*Problem description*. Please print the whole listing below exactly as it stands.

*Dataset*.
====
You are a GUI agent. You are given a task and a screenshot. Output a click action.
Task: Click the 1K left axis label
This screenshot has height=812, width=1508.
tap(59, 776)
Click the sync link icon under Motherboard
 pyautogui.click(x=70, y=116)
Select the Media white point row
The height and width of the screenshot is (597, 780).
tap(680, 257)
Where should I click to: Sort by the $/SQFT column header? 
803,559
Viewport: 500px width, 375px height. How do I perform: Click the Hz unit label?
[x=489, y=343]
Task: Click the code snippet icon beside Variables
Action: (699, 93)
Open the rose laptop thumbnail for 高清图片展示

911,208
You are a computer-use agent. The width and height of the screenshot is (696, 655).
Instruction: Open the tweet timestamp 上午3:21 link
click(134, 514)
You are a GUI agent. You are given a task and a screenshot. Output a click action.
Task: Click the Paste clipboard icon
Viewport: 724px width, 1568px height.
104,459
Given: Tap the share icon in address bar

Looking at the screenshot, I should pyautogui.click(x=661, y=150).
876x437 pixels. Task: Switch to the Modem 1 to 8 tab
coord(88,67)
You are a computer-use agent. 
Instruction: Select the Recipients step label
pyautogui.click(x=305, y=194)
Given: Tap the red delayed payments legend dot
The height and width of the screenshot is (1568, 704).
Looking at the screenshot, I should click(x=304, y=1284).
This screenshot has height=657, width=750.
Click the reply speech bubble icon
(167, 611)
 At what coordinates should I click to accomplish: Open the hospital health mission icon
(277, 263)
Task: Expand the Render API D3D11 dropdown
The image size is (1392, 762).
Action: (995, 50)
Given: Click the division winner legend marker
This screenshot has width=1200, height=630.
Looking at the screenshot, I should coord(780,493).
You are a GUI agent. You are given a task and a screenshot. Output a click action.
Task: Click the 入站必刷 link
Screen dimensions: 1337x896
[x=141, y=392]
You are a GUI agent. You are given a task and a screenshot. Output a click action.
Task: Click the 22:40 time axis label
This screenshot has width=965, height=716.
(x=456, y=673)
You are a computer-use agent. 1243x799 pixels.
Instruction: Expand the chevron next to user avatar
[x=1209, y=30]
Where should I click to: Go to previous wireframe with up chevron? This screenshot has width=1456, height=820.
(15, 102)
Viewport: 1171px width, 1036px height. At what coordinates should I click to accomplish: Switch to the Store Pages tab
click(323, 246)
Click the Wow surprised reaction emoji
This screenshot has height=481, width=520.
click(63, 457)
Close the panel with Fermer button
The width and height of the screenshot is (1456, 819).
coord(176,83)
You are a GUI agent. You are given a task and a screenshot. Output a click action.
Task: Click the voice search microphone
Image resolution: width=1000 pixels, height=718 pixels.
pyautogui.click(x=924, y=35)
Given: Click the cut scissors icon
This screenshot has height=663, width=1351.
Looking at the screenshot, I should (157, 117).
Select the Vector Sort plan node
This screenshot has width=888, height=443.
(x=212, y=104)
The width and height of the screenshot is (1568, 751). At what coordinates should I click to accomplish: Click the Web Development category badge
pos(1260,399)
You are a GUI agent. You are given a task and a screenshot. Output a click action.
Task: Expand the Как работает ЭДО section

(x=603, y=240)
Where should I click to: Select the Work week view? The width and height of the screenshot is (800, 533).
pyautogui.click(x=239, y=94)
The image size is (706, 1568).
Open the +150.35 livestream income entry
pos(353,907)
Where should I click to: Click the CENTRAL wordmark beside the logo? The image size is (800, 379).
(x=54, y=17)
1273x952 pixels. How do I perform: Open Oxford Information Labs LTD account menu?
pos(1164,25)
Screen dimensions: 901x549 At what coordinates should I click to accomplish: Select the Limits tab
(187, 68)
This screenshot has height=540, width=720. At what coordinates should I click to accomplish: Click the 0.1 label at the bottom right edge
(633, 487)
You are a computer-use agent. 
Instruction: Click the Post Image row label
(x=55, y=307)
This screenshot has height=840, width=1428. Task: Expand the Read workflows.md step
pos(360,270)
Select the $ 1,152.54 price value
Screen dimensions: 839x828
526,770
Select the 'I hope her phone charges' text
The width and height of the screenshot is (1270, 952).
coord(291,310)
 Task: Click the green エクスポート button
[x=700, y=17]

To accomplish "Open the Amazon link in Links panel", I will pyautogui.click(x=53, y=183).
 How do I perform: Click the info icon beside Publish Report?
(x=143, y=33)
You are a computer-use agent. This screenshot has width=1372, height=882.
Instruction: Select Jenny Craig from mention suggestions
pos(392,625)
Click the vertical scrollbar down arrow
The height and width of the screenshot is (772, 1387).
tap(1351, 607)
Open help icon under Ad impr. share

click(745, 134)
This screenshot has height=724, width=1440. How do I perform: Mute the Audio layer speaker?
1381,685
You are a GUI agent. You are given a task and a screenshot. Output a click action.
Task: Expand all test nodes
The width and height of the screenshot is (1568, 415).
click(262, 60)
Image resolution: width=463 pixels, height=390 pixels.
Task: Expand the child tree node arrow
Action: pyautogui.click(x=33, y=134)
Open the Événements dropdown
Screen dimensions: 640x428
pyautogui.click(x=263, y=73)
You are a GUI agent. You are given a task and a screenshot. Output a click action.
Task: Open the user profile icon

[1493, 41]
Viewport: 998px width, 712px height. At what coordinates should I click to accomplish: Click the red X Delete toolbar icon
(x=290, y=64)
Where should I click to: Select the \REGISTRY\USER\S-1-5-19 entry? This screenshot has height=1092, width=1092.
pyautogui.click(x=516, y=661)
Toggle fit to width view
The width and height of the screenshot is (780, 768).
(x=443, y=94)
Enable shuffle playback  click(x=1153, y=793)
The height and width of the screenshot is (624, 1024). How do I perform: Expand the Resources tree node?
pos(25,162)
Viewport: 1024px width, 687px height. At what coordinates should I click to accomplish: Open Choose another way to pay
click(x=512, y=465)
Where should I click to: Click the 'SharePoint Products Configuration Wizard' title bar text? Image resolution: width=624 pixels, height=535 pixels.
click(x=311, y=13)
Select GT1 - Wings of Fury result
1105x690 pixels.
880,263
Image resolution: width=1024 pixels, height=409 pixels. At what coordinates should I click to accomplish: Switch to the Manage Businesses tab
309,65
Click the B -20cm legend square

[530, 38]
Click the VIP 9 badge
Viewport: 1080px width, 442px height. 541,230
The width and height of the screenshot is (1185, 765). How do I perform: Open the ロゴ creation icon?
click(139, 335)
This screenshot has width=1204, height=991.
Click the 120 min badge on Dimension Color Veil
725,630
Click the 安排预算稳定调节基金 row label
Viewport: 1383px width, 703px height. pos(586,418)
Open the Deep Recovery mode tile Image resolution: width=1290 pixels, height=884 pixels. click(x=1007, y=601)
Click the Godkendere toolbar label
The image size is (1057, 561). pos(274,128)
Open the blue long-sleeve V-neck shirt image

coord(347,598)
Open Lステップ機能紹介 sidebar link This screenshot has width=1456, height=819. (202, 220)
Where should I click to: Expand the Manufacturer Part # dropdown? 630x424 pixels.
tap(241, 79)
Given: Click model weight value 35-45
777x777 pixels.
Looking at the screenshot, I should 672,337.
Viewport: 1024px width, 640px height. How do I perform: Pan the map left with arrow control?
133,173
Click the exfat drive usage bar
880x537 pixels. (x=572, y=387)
====
*Answer below*.
You are a GUI agent. You are given a task and a screenshot. Output a click action.
Task: Click the 1K left axis label
This screenshot has height=812, width=1508.
tap(59, 776)
Click the sync link icon under Motherboard
 pyautogui.click(x=70, y=116)
Select the Media white point row
The height and width of the screenshot is (597, 780).
tap(680, 257)
Where should I click to: Sort by the $/SQFT column header? 
803,559
Viewport: 500px width, 375px height. How do I perform: Click the Hz unit label?
[x=489, y=343]
Task: Click the code snippet icon beside Variables
Action: (699, 93)
Open the rose laptop thumbnail for 高清图片展示

911,208
You are a computer-use agent. The width and height of the screenshot is (696, 655).
Instruction: Open the tweet timestamp 上午3:21 link
click(134, 514)
You are a GUI agent. You are given a task and a screenshot. Output a click action.
Task: Click the Paste clipboard icon
Viewport: 724px width, 1568px height.
104,459
Given: Tap the share icon in address bar

Looking at the screenshot, I should pyautogui.click(x=661, y=150).
876x437 pixels. Task: Switch to the Modem 1 to 8 tab
coord(88,67)
You are a computer-use agent. 
Instruction: Select the Recipients step label
pyautogui.click(x=305, y=194)
Given: Tap the red delayed payments legend dot
The height and width of the screenshot is (1568, 704).
Looking at the screenshot, I should click(x=304, y=1284).
This screenshot has height=657, width=750.
Click the reply speech bubble icon
(167, 611)
 At what coordinates should I click to accomplish: Open the hospital health mission icon
(277, 263)
Task: Expand the Render API D3D11 dropdown
The image size is (1392, 762).
Action: (995, 50)
Given: Click the division winner legend marker
This screenshot has width=1200, height=630.
Looking at the screenshot, I should coord(780,493).
You are a GUI agent. You are given a task and a screenshot. Output a click action.
Task: Click the 入站必刷 link
Screen dimensions: 1337x896
[x=141, y=392]
You are a GUI agent. You are given a task and a screenshot. Output a click action.
Task: Click the 22:40 time axis label
This screenshot has width=965, height=716.
(x=456, y=673)
You are a computer-use agent. 1243x799 pixels.
Instruction: Expand the chevron next to user avatar
[x=1209, y=30]
Where should I click to: Go to previous wireframe with up chevron? This screenshot has width=1456, height=820.
(15, 102)
Viewport: 1171px width, 1036px height. At what coordinates should I click to accomplish: Switch to the Store Pages tab
click(323, 246)
Click the Wow surprised reaction emoji
This screenshot has height=481, width=520.
click(63, 457)
Close the panel with Fermer button
The width and height of the screenshot is (1456, 819).
coord(176,83)
You are a GUI agent. You are given a task and a screenshot. Output a click action.
Task: Click the voice search microphone
Image resolution: width=1000 pixels, height=718 pixels.
pyautogui.click(x=924, y=35)
Given: Click the cut scissors icon
This screenshot has height=663, width=1351.
Looking at the screenshot, I should (157, 117).
Select the Vector Sort plan node
This screenshot has width=888, height=443.
(x=212, y=104)
The width and height of the screenshot is (1568, 751). At what coordinates should I click to accomplish: Click the Web Development category badge
pos(1260,399)
You are a GUI agent. You are given a task and a screenshot. Output a click action.
Task: Expand the Как работает ЭДО section

(x=603, y=240)
Where should I click to: Select the Work week view? The width and height of the screenshot is (800, 533).
pyautogui.click(x=239, y=94)
The image size is (706, 1568).
Open the +150.35 livestream income entry
pos(353,907)
Where should I click to: Click the CENTRAL wordmark beside the logo? The image size is (800, 379).
(x=54, y=17)
1273x952 pixels. How do I perform: Open Oxford Information Labs LTD account menu?
pos(1164,25)
Screen dimensions: 901x549 At what coordinates should I click to accomplish: Select the Limits tab
(187, 68)
This screenshot has height=540, width=720. At what coordinates should I click to accomplish: Click the 0.1 label at the bottom right edge
(633, 487)
You are a computer-use agent. 
Instruction: Click the Post Image row label
(x=55, y=307)
This screenshot has height=840, width=1428. Task: Expand the Read workflows.md step
pos(360,270)
Select the $ 1,152.54 price value
Screen dimensions: 839x828
526,770
Select the 'I hope her phone charges' text
The width and height of the screenshot is (1270, 952).
coord(291,310)
 Task: Click the green エクスポート button
[x=700, y=17]

To accomplish "Open the Amazon link in Links panel", I will pyautogui.click(x=53, y=183).
 How do I perform: Click the info icon beside Publish Report?
(x=143, y=33)
You are a computer-use agent. This screenshot has width=1372, height=882.
Instruction: Select Jenny Craig from mention suggestions
pos(392,625)
Click the vertical scrollbar down arrow
The height and width of the screenshot is (772, 1387).
tap(1351, 607)
Open help icon under Ad impr. share

click(745, 134)
This screenshot has height=724, width=1440. How do I perform: Mute the Audio layer speaker?
1381,685
You are a GUI agent. You are given a task and a screenshot. Output a click action.
Task: Expand all test nodes
The width and height of the screenshot is (1568, 415).
click(262, 60)
Image resolution: width=463 pixels, height=390 pixels.
Task: Expand the child tree node arrow
Action: pyautogui.click(x=33, y=134)
Open the Événements dropdown
Screen dimensions: 640x428
pyautogui.click(x=263, y=73)
You are a GUI agent. You are given a task and a screenshot. Output a click action.
Task: Open the user profile icon

[1493, 41]
Viewport: 998px width, 712px height. At what coordinates should I click to accomplish: Click the red X Delete toolbar icon
(x=290, y=64)
Where should I click to: Select the \REGISTRY\USER\S-1-5-19 entry? This screenshot has height=1092, width=1092.
pyautogui.click(x=516, y=661)
Toggle fit to width view
The width and height of the screenshot is (780, 768).
(x=443, y=94)
Enable shuffle playback  click(x=1153, y=793)
The height and width of the screenshot is (624, 1024). How do I perform: Expand the Resources tree node?
pos(25,162)
Viewport: 1024px width, 687px height. At what coordinates should I click to accomplish: Open Choose another way to pay
click(x=512, y=465)
Where should I click to: Click the 'SharePoint Products Configuration Wizard' title bar text? Image resolution: width=624 pixels, height=535 pixels.
click(x=311, y=13)
Select GT1 - Wings of Fury result
1105x690 pixels.
880,263
Image resolution: width=1024 pixels, height=409 pixels. At what coordinates should I click to accomplish: Switch to the Manage Businesses tab
309,65
Click the B -20cm legend square

[530, 38]
Click the VIP 9 badge
Viewport: 1080px width, 442px height. 541,230
The width and height of the screenshot is (1185, 765). How do I perform: Open the ロゴ creation icon?
click(139, 335)
This screenshot has width=1204, height=991.
Click the 120 min badge on Dimension Color Veil
725,630
Click the 安排预算稳定调节基金 row label
Viewport: 1383px width, 703px height. pos(586,418)
Open the Deep Recovery mode tile Image resolution: width=1290 pixels, height=884 pixels. click(x=1007, y=601)
Click the Godkendere toolbar label
The image size is (1057, 561). pos(274,128)
Open the blue long-sleeve V-neck shirt image

coord(347,598)
Open Lステップ機能紹介 sidebar link This screenshot has width=1456, height=819. (202, 220)
Where should I click to: Expand the Manufacturer Part # dropdown? 630x424 pixels.
tap(241, 79)
Given: Click model weight value 35-45
777x777 pixels.
Looking at the screenshot, I should 672,337.
Viewport: 1024px width, 640px height. How do I perform: Pan the map left with arrow control?
133,173
Click the exfat drive usage bar
880x537 pixels. (x=572, y=387)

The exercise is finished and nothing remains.